The Gaithersburg-based biotech firm MedImmune Inc. will resume production of its nasal-spray influenza vaccine and deliver an additional million doses by early January, the company and federal officials announced yesterday.
The company had previously announced it would make 1 million more doses from components left over from this season's original production run of 1.1 million. With the additional amount announced yesterday, MedImmune's total offering this season will be about 3 million doses.
The nation's total flu vaccine supply will reach about 61 million doses this season, Health and Human Services Secretary Tommy G. Thompson said last night in a telephone news conference.
The government hopes to get about 2 million more doses from Canadian suppliers and is negotiating with three European countries to try to get unused vaccine. Lester M. Crawford, acting head of the Food and Drug Administration, said one of the countries was France but would not name the others.
The U.S. supply of flu vaccine this winter had been expected to be about 100 million doses. Early this month, however, one of two suppliers of the traditional injectable vaccine, Chiron Corp., announced that the 48 million doses slated for U.S. distributors had been impounded by British regulators because of bacterial contamination of some lots made at its plant outside Liverpool.
Thompson stressed that much of the remaining injectable vaccine -- all made by Aventis Pasteur, the only other flu-shot manufacturer -- has not yet been sent to clinics, hospitals and doctors' offices. Officials of the Centers for Disease Control and Prevention are working with Aventis to redirect its unshipped supplies to high-priority groups and to places that had ordered mostly from Chiron and are now without any vaccine.
"Everybody thinks it's all out there, it's all been shipped.

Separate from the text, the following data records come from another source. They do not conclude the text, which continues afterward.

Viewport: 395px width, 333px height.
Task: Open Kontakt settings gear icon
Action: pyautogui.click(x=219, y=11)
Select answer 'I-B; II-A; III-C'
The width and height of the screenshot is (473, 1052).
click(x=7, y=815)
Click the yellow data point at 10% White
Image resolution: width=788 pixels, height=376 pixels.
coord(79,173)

It hasn't," Thompson said. "We're going to have about 24 million doses of vaccine that will be shipped in the next seven weeks. And then there will be an additional 2.6 million doses in the first weeks of January."

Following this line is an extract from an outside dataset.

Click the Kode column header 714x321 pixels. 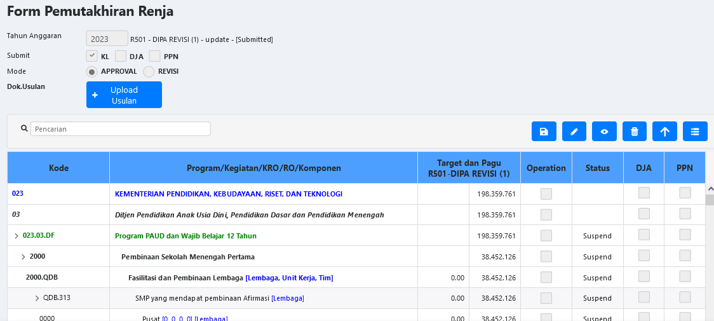pos(58,168)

Thompson said people who cannot find vaccine now will probably be able to find it over the next two months. "We want them to be persistent but not stand in line," he said.
The 2.6 million doses to which Thompson referred is the amount Aventis said earlier this week it could make from leftover material from its regular production run and a small amount of new vaccine virus it will grow over the next month.
MedImmune's FluMist is a "live" virus vaccine that grows in the nose, stimulating immunity. The FDA has given MedImmune permission to market the vaccine only to healthy people ages 5 to 49. The main target groups for vaccination are children ages 6 months to 23 months, people older than 65 , and those between ages 2 and 65 with chronic illness.